Yesterday, the Senate Finance Committee created three new tax breaks: a credit for the cost of new professional licenses for military spouses who move to a new duty station, an exclusion for clean coal power grants, and an investment credit for firms that acquire waste-to-heat-power equipment. It also voted to cut excise taxes for producers of hard cider and to allow Paul Newman’s charity to retain control of the Newman’s Own salad dressing brand without losing its tax-exempt status.
Today, the Ways & Means Committee moved to approve measures to restore and make permanent $300 billion worth of tax extenders, including the research credit and the deduction for state and local sales taxes, as well as a proposal to expand Sec. 529 college savings accounts.
Other lawmakers are busily introducing their own bills to extend existing tax breaks or create new ones.
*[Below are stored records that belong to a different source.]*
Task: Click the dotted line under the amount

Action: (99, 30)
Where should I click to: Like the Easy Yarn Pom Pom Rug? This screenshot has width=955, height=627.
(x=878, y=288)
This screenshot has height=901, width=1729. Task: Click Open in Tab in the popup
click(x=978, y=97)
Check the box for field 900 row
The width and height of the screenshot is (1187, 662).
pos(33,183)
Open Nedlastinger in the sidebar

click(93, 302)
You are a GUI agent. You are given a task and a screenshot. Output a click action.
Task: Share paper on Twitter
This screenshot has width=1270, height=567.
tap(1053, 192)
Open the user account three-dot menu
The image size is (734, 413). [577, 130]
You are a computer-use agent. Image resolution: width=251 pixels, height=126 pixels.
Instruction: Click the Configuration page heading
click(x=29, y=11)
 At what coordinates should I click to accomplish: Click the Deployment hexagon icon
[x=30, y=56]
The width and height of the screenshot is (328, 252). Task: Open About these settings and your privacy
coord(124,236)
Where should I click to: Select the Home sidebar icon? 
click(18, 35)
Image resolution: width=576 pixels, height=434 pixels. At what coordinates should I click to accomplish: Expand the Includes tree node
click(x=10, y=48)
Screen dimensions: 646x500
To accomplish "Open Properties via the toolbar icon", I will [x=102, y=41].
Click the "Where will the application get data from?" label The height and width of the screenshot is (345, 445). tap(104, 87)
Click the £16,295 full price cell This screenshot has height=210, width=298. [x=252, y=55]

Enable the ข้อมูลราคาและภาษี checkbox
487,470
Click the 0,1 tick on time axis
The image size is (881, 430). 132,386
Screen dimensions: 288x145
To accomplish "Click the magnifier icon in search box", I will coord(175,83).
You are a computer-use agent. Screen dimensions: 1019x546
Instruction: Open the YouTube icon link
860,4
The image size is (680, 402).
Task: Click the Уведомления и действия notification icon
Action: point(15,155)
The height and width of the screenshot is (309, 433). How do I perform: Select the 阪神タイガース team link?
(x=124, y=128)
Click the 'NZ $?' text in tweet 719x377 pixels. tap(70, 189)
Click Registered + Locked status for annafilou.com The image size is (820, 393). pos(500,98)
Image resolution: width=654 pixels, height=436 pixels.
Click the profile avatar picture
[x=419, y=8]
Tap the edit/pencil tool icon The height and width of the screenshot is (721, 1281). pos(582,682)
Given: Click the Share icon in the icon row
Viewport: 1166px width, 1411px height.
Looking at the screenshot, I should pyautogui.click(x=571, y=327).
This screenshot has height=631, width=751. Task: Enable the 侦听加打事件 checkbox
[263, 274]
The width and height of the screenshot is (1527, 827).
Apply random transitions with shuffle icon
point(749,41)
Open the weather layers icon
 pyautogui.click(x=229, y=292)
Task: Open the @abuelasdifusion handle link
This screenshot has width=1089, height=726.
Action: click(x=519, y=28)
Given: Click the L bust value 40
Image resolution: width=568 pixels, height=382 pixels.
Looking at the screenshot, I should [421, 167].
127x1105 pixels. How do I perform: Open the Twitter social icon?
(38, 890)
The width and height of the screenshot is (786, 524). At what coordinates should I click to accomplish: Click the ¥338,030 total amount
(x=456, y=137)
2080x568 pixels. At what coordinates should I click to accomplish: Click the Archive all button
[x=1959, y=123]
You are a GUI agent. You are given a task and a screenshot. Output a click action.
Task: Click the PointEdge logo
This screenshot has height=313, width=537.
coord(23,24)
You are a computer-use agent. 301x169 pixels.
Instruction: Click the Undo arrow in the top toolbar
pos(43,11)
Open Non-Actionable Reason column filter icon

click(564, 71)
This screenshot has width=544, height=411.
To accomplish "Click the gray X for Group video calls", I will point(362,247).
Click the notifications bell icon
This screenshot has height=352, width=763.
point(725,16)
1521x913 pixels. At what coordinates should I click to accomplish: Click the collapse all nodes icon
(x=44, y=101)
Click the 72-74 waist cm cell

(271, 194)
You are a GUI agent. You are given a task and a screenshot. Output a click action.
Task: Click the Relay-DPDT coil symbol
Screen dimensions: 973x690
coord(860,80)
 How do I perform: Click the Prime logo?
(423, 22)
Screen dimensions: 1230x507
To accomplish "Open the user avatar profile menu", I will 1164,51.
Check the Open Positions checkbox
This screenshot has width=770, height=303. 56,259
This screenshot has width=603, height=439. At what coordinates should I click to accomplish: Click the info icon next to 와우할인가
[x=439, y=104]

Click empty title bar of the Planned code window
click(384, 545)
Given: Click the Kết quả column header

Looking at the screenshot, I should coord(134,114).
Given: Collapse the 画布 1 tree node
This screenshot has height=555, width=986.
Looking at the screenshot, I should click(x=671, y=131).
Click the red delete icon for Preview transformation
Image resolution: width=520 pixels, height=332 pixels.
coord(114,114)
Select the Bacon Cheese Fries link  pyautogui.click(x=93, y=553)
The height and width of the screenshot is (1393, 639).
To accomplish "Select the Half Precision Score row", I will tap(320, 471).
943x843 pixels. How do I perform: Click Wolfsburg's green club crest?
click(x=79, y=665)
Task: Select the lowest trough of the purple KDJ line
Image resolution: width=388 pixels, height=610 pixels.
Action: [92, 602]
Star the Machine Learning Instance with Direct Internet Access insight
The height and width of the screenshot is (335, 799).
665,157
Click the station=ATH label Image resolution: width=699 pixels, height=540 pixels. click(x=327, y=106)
For instance, this week congressmen Pat Tiberi (R-OH) and Richard Neal (D-MA) put in a measure to make permanent and more generous the New Markets Tax Credit. Sen.Mike Crapo (R-ID) introduced one to exclude from tax certain assistance for grads of veterinary schools.
There are a few things happening here.
First, lawmakers can’t help themselves. It is, in some fashion, their job to introduce bills, including tax bills. Besides, if you believe that real tax reform isn’t going to happen any time soon, there is no reason not to push a favored piece of legislation.
The tax extenders are a special case. In one important way, congressional interest in making them permanent reflects a belief that tax reform may happen soon.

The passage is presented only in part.